Ich beginne beim Wichtigsten: Ich komme aus der Natur, genauer: Ich bin ein Stück Natur. Ich bin genauso ein Stück Natur wie das Rad eines Pfaus, der Flug und das Zwitschern eines Vogels, die Bewegungen eines Eichhörnchens, der Stich eine Wespe, der Biss einer Schlange, der Gesang der Wale, ein Gewitter, ein Erdbeben oder ein Sonnenaufgang. Genau wie ihr. Ihr seid ebenfalls ein Stück Natur. Wenn ihr Maschinen wärt – ich sehe, dass das euer Traum ist, jedenfalls ist es das, worauf euer gesamtes Wissenschaft- und Technikprogramm hinausläuft –, also: Wenn ihr das bereits geschafft hättet, dass ihr wie Maschinen unabhängig von der Natur funktionieren würdet, könnte ich euch nichts anhaben. Dafür wären dann meine künstlichen Verwandten, die ihr auch schon gezüchtet habt und kräftig weiter züchtet, die Computerviren, zuständig. Ich komme noch darauf zu sprechen.

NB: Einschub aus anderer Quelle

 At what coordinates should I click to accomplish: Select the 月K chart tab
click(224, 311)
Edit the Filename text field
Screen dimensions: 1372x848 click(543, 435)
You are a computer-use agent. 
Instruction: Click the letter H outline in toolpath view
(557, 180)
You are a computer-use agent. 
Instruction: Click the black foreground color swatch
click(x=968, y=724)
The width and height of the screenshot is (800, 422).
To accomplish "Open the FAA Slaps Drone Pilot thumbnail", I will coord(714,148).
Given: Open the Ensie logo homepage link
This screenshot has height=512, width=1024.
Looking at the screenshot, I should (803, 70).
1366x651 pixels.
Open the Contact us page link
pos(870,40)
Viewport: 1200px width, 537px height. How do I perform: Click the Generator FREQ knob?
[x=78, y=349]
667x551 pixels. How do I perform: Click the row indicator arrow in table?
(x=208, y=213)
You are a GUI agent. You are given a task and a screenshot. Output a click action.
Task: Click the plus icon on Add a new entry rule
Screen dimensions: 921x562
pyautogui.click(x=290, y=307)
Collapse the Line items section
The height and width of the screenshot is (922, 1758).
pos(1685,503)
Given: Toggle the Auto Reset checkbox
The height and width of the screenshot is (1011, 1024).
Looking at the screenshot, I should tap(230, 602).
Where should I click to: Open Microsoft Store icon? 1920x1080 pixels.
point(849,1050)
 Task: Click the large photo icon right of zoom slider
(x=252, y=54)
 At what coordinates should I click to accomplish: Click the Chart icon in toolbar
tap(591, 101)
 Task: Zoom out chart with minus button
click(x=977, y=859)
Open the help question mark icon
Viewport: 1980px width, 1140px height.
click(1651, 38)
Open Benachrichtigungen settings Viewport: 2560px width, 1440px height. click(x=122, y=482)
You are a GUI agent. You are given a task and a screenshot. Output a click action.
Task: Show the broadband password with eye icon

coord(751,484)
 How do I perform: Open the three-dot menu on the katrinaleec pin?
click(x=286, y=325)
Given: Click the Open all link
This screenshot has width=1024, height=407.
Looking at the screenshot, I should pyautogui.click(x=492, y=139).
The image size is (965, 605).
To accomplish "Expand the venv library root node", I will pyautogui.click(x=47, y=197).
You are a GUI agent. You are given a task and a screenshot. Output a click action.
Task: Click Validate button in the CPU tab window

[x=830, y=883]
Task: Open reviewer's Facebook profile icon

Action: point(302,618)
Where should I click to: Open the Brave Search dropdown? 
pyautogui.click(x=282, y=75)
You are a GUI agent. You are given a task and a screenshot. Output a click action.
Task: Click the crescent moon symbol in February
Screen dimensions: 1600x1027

Ich bin ein richtiges, ein natürliches Virus, ich bin so alt wie die Welt, und ich werde existieren, solange die Welt existiert. Das könnt und werdet ihr nicht ändern, auch dann nicht, wenn ihr der Aufforderung von Bill Gates folgt, eure Impfstoffe bis ins letzte, entlegenste Dorf der Erde zu bringen, um mich, wie er sagt, komplett »auszurotten«. Bis ihr dort seid, habe ich mich schon längst wieder verwandelt. Ich war sogar schon vor eurer Erde da, manche von euch sagen, wir seien bereits in der Ursuppe geschwommen. Ob das nun stimmt oder nicht: Ich gehöre genauso zur Erde wie ihr.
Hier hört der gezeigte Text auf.